Forbes veteran Alex Konrad launches Upstarts Media, a founder-focused startup journalism outlet on Substack
Mar 25, 2025 with Alex Konrad
Key Points
- Alex Konrad, a 12-year Forbes venture reporter, launches Upstarts Media on Substack to fill the gap left by mainstream tech outlets drifting away from founder storytelling.
- Konrad bootstraps the publication with Brex as launch partner, publishing twice weekly with one free edition subsidized by brand deals, explicitly positioning himself as pro-founder but independent.
- He chose Substack over competitors for existing audience concentration among journalists and startup-curious readers, treating the venture as an early-stage bet to build in public and let product find readers.
Summary
Alex Konrad is leaving Forbes after 12 years to launch Upstarts Media, a founder-focused startup journalism outlet publishing on Substack. Mainstream tech media has drifted toward big-tech politics and Washington, leaving the founder-journey storytelling that defined Konrad's career largely unserved. His cover profiles of Melanie Perkins at Canva, the Collison brothers at Stripe, and Assaf Rappaport at Wiz represent the type of work he wants to continue.
Editorial positioning
Konrad frames Upstarts as pro-founder but independent. VC relationships won't translate into favorable coverage of portfolio companies, and he will ask uncomfortable questions. He draws a clear line at punching down on early-stage startups. TechCrunch, by contrast, is caught between wanting to be where founders announce rounds and wanting to run investigative takedowns, a tension Konrad sees as unresolved after its private equity sale.
Business model
Konrad is bootstrapping initially to test product-market fit. He plans to publish twice a week on Substack, with one free edition per week subsidized by brand partners. Brex is signed as the launch partner. A live video interview series with founders launches next week, and a podcast is on the longer-term roadmap.

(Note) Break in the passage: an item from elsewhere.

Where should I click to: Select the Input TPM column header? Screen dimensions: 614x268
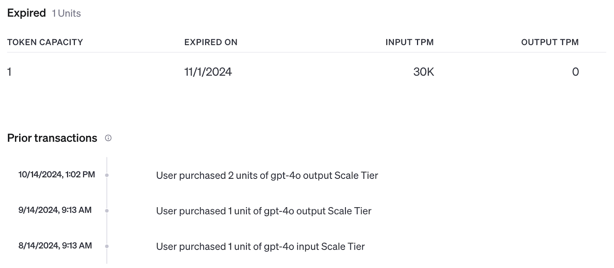tap(409, 42)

Konrad chose Substack over competitors like Beehive primarily because other journalists and startup-curious readers are already concentrated there, which he sees as a distribution advantage and potential for cross-promotion. Beehive is technically impressive, and he acknowledges Substack needs to improve its own product.

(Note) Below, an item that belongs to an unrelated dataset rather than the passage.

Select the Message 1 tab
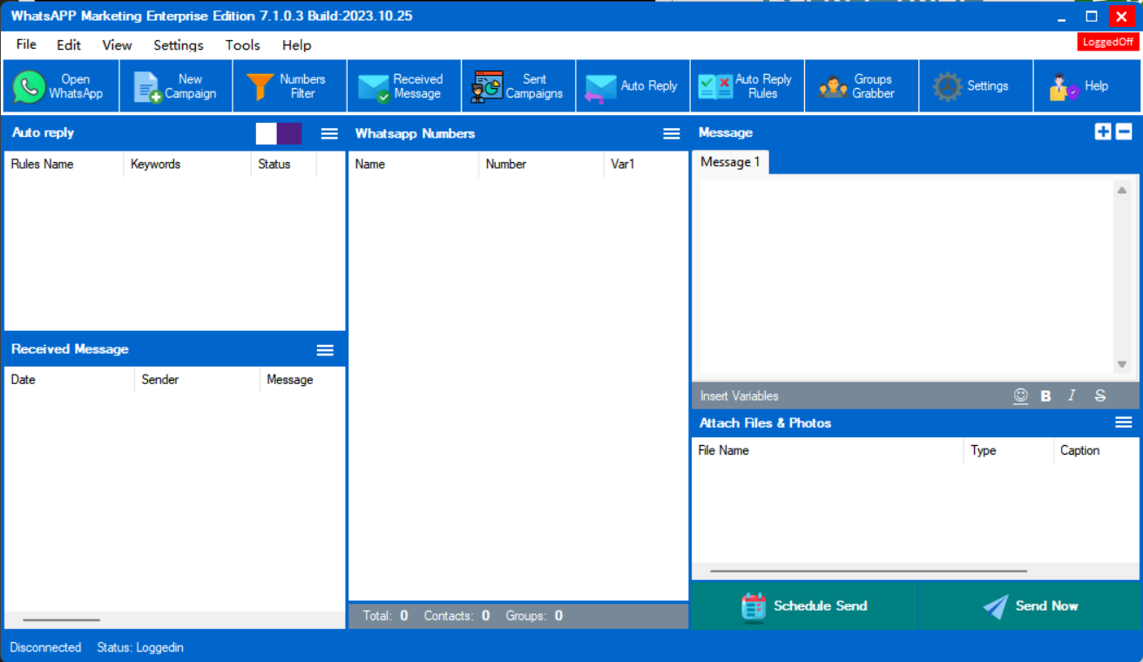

The broader media landscape
Konrad's launch reflects a structural gap rather than a contrarian bet. The outlets that defined startup coverage, TechCrunch and VentureBeat, have either changed hands or lost focus. The audience for founder storytelling remains, but the supply has thinned. Whether a solo bootstrapped Substack can fill that void at scale remains unclear. Konrad is treating the venture the way he would any early-stage bet: build in public, publish consistently, and let the product find its readers.